Sejak berdiri, Rajab dan kelompok telah menanam ribuan batang mahoni di sepanjang aliran sungai Krueng Sabee. Pohon-pohon itu sudah setinggi atap rumah.

Kamp areal restorasi Krueng Sabee. Foto: Chik Rini
Kamp areal restorasi Krueng Sabee. Foto: Chik Rini

Tahun 2011, Forum mengajukan permohonan kepada Bupati Aceh Jaya untuk pengelolaan lahan kritis di bagian hulu sungai. Mereka menanamkan areal restorasi Babah Krueng DAS Krueng Sabee. Kelompok ini pertama di Aceh Jaya mendapat hak pengelolaan hutan gampong selama 30 tahun.

Areal restorasi sekitar 181 hektar, persis di bibir sungai. Kawasan ini kebun masyarakat yang ditinggal pemilik karena mengungsi saat konflik. Di sini, gajah, harimau dan beruang madu menampakkan tanda-tanda sering melintas.

Nurdin PM, tokoh adat Krueng Sabee yang dihormati warga mengatakan, kawasan restorasi ini akan menjadi kawasan hutan gampong yang dikelola bersama dengan forum, pemerintahan gampong dan masyarakat. “Kami senang, pertama kali punya lagi hutan gampong. Krueng Sabee sudah bertahun-tahun kehilangan hutan ulayat mukim karena diberikan pada HPH bertahun-tahun lalu,” kata Nurdin.

Forum DAS ini mulai menanami lahan kritis dengan dengan belasan ribu bibit jabon, durian, kopi, rambutan, dan jaloh.

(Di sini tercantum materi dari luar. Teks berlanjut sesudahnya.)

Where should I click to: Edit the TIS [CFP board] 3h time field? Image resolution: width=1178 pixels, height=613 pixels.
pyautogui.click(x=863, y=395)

“Kami juga memikirkan bagaimana warga yang sering mengambil kayu di hutan punya alternatif mata pencaharian yang tidak merusak DAS. Di areal restorasi ini kami menanam tanaman budidaya yang bisa diambil oleh masyarakat.”

Meski forum DAS ini mengupayakan pemulihan kawasan kritis, namun mengembalikan ekosistem DAS rusak tak semudah membalik telapak tangan. Laju kerusakan melebihi pohon-pohon yang mulai tumbuh di pinggiran sungai.

Semangat Rajab dan tim tak kendur. “Saya berprinsip biarlah yang merusak, terus merusak. Kami akan memperbaiki selangkah demi selangkah. Mungkin yang kami lakukan hari ini baru terlihat berpuluh tahun kemudian. Saya tetap bercita-cita air Krueng Sabee jernih seperti pertama kali saya menginjak kaki di kampung ini,” ucap Rajab.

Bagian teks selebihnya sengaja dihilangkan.